Gibault a toujours un nouvel ami à présenter à la veuve : Charles Aznavour, Florian Zeller ou Carla Bruni. Dès la première rencontre, les deux femmes se jettent dans les bras l'une de l'autre , «comme des vieilles amies» et «jacassent comme des pies », note l'avocat. 
Quand vient le moment où on l'interroge sur Céline, Lucette parle de son Louis comme s'il s'apprêtait à sortir de la cuisine. Qu'il s'agisse d'un colloque ou d'un projet de film, elle ne prend jamais une décision sans consulter François. Au fond, elle trouve qu'ils se ressemblent un peu.
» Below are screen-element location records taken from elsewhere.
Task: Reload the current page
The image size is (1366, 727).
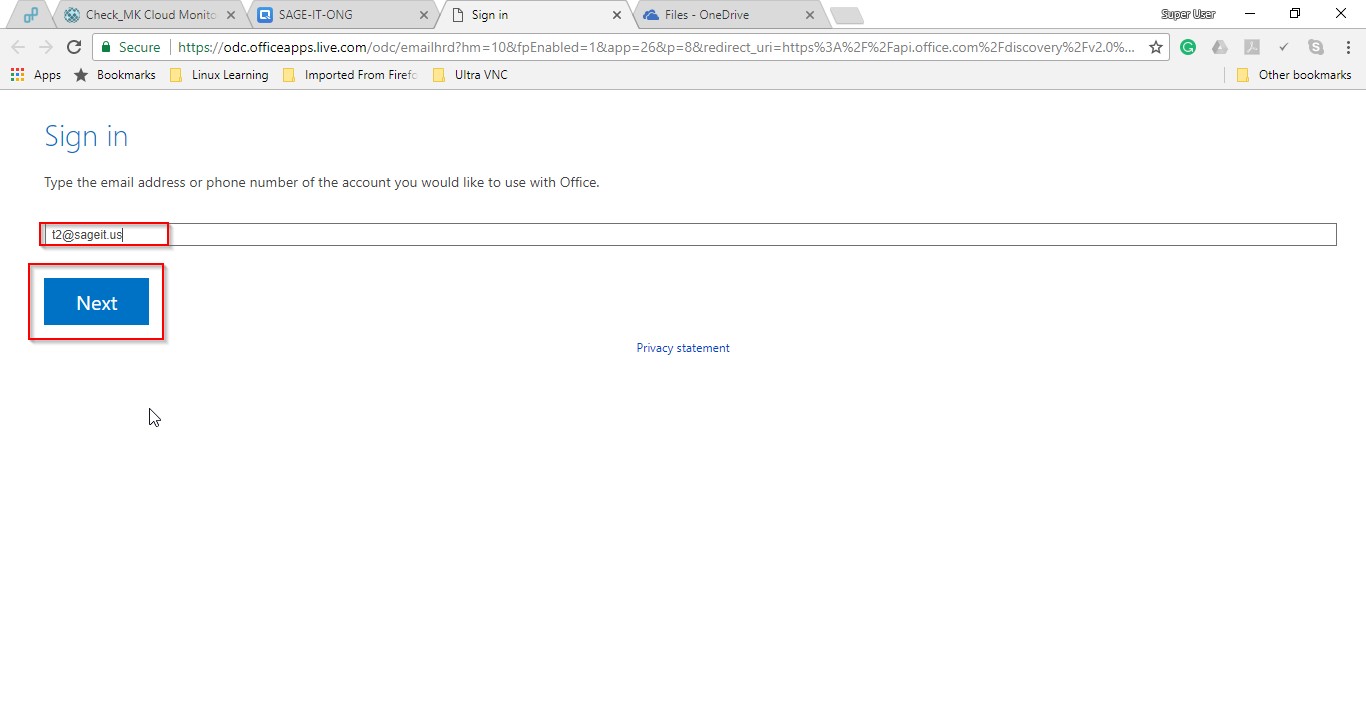Action: coord(73,47)
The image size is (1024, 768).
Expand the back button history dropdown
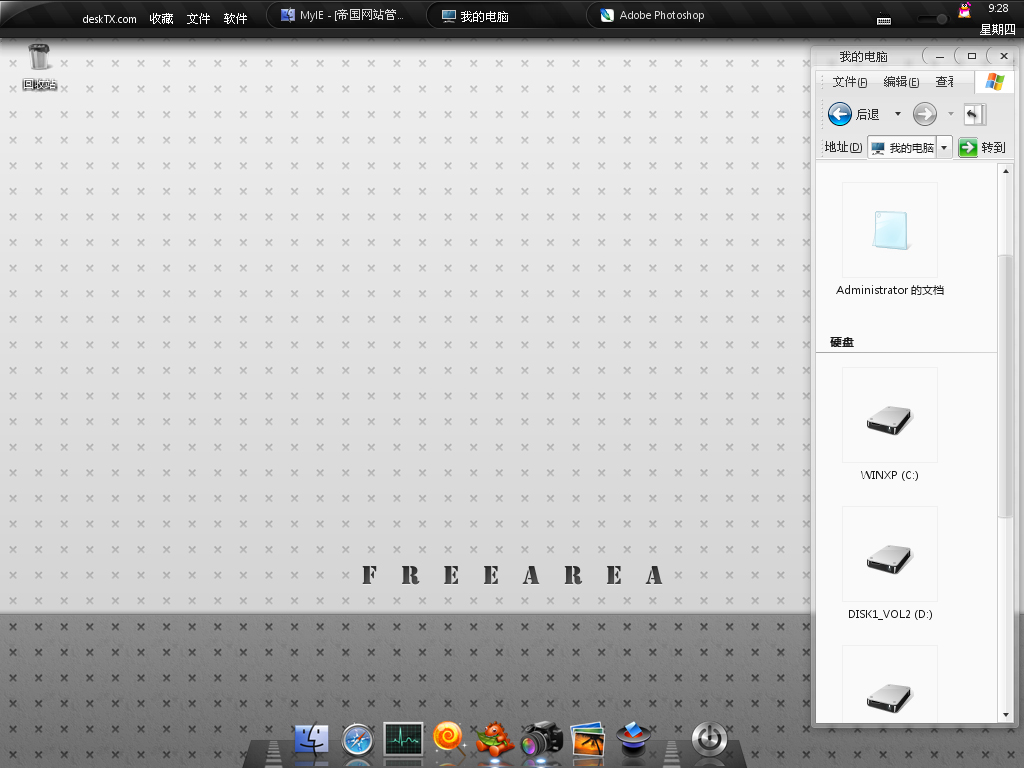(897, 114)
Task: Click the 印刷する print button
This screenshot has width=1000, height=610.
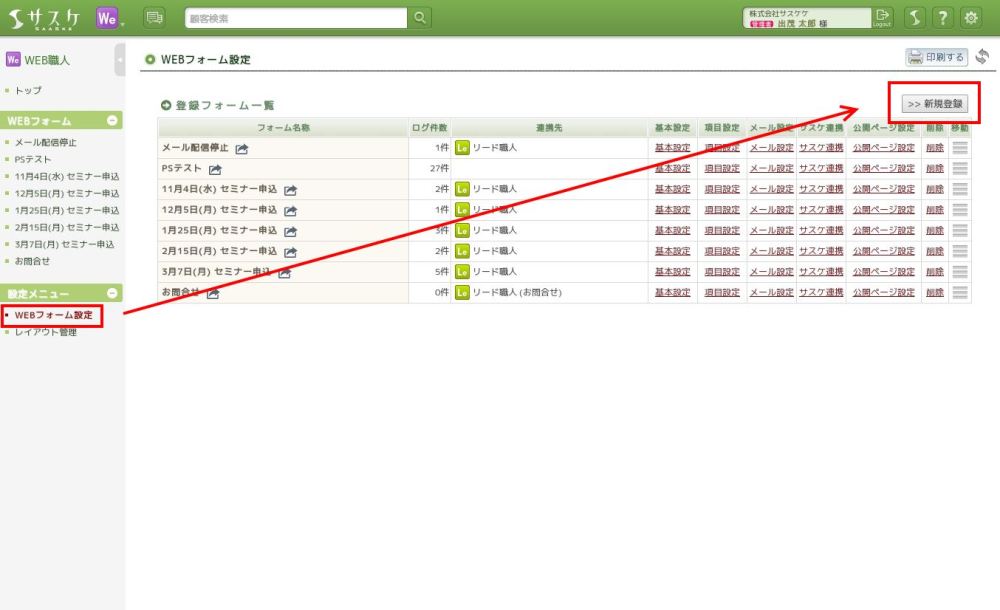Action: point(936,58)
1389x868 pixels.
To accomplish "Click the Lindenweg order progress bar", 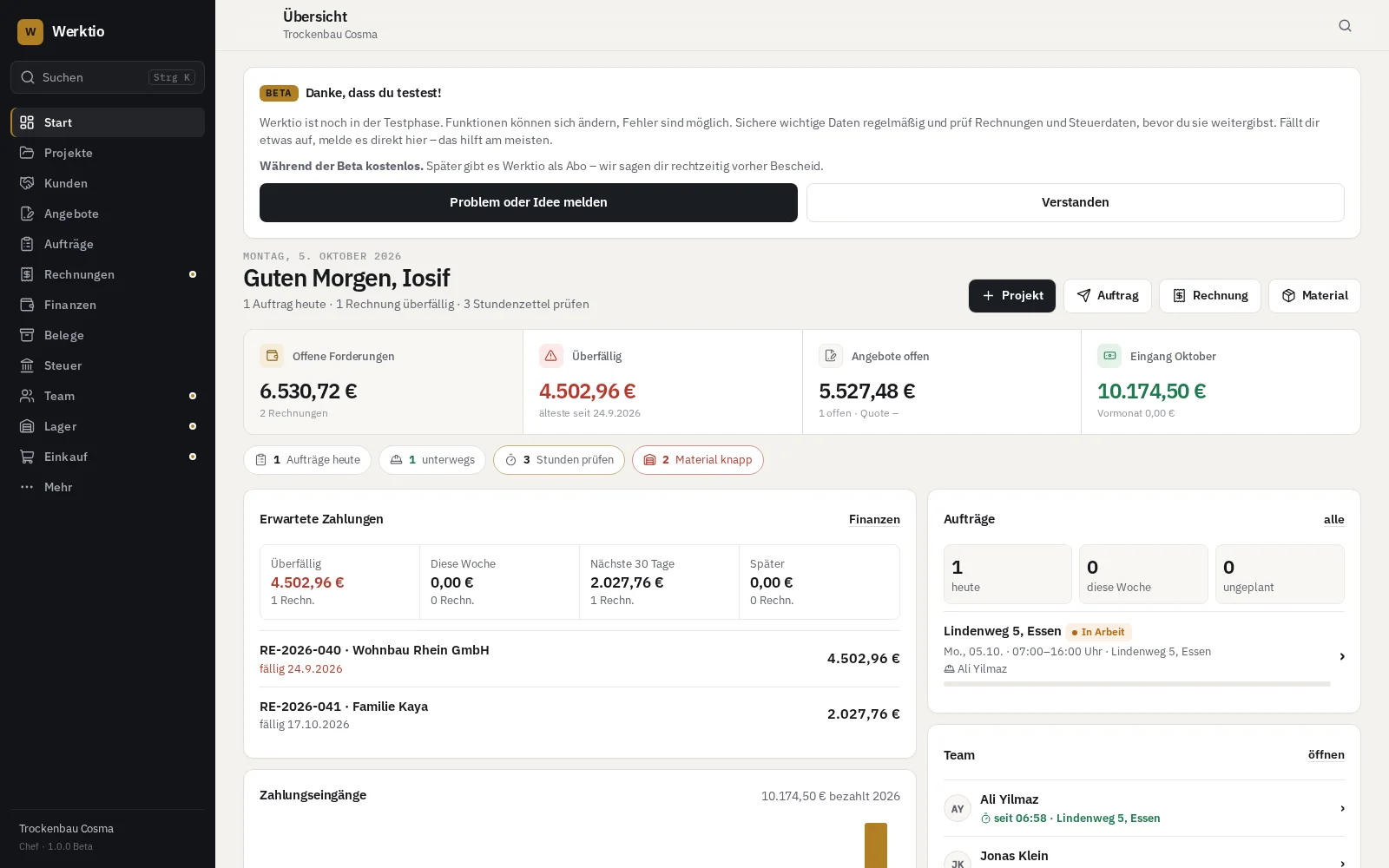I will click(x=1137, y=684).
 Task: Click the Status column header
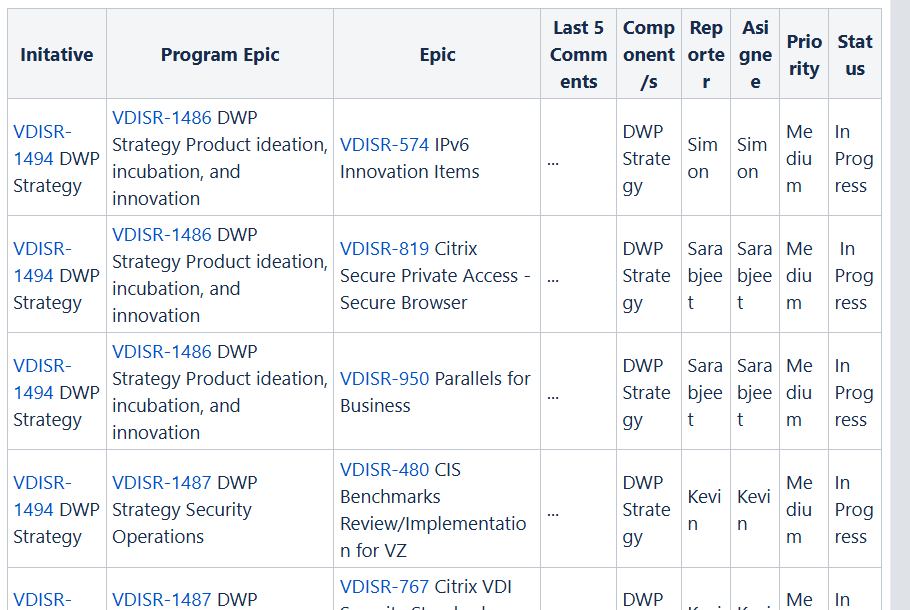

Cette élocution saccadée et chuintante, ce côté bourgeois iconoclaste, dur et sentimental. « La vision du monde de Gibault est très célinienne» confirme l'écrivain Arthur Dreyfus « Pour les deux, les hommes sont peu ou prou des cafards grouillants. »  […] Son petit-neveu Guillaume « sait à quel point François aurait pu, comme Céline, se consumer dans les passions tristes, finir en clochard misanthrope étouffé par le fiel. »




Il continue à rendre visite à Lucette une fois par semaine. «Elle ne se déplace plus sans assistance, mais sa tête fonctionne parfaitement » soupire-t-il.
Il préside aussi la fondation Dubuffet et travaille aussi sur un prochain livre, une biographie croisée de Céline et Dubuffet. « Tous deux avaient beaucoup en commun: c'étaient des teigneux, des bourgeois libertaires et amoureux de l'ordre » remarque-t-il.

Adaptation théâtrale de Nord, d'Avignon à Berlin par le Volksbühne (juillet à septembre 2007)


6 au 8 juillet 2007 Cour du lycée Saint-Joseph 21 h 30 (durée 3h)
spectacle en allemand, surtitré en français 

C'est au Wiener Festwochen de Vienne, le 7 juin 2007, que fut crée cette adaptation théâtrale de Nord de Louis-Ferdinand Céline par Frank Castorf. 
C'est une co-production Volksbühne am Rosa-Luxemburg-Platz (Berlin), Festival d’Avignon, Festival d’Athènes, et du Wiener Festwochen (Festival de Vienne) avec le soutien de la Fondation Deutsche Klassenlotterie.
Après le 61e festival d'Avignon, la pièce a été jouée du 14 au 16 juillet 2007 au Festival d’Athènes et à partir du 20 septembre 2007 à la Volksbühne am Rosa-Luxemburg-Platz (Berlin).


Interview de Frank Castorf. Allemand de l'Est né à Berlin en 1951. Ses premiers spectacles sont jugés incorrects par la censure
et retirés de l’affiche. À l’issue d’un procès contre les autorités dont il sort gagnant, il est expédié à Anklam (au fin fond de la RDA). La censure veille sur lui : il est remercié en 1985.
Après la chute du mur, il arrive à la tête de la Volksbühne. Admirateur de Karl Marx, de Hegel et des Rolling Stones, Frank Castorf est un artiste politisé, brillant et
controversé. Il incarne depuis vingt ans le versant indépendant et subversif de la pensée et de la culture allemande.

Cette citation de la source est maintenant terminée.